Efficient zero or relatively low emission plug-in cars like a Nissan LEAF or a Toyota Prius Prime are common referred to as “green” cars that are better for the environment than most other cars.
There are online sites dedicated to them like GreenCarReports and GreenCarCongress. If someone tells you that they like your green car you might happily agree even if you paid extra to get a premium paint color like Harbor Blue or Yukon Yellow.
But what if you wanted an actual green-colored green car today? For the most part, you would be out of luck.
Forget Tesla — none of their cars come in green. Cross that BMW i3 off your list as well. Same goes for the Fiat 500e and the Chevrolet Bolt EV. A Prius Prime or Ford Fusion Energi won’t do the job either. Chrysler Pacifica Hybrid, Mitsubishi Outlander PHEV, Audi A3 e-tron, or Porsche Cayenne SE? No, no, no, and no. Nor any “green” Hyundai or Kia plug-in model.

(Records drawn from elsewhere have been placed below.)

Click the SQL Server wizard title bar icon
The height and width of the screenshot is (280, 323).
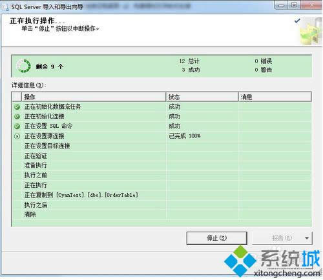(x=5, y=7)
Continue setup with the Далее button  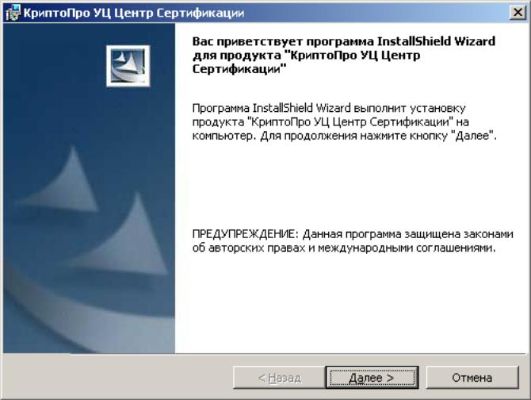pos(372,377)
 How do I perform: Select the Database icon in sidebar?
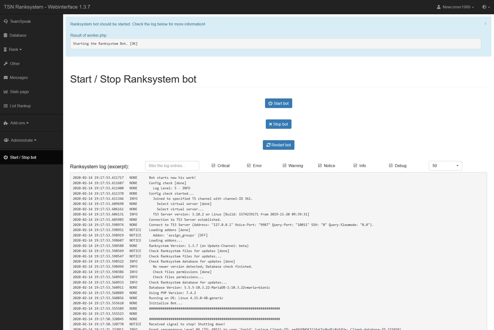pos(5,35)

In fact, none of the more than 25 cars used to illustrate an article on Green Vehicles on Wikipedia is literally green.
It turns out that you can get a Nissan LEAF in Jade Frost but that’s a bit of a whitewash much like a Chevrolet Volt in Green Mist. There is also a Smart ED partial green option but only a small portion of the back of the car would be green and the rest would be some other color. What if you want a seriously green car?
One possibility is a Ford Focus EV in Outrageous Green. That would do the job.
Or maybe a Great Falls Green Volkswagen e-Golf. A Honda Clarity PHEV or electric in Moonlit Forest could be nice.
Or, just maybe, a Tesla Model 3 with an aftermarket paint job.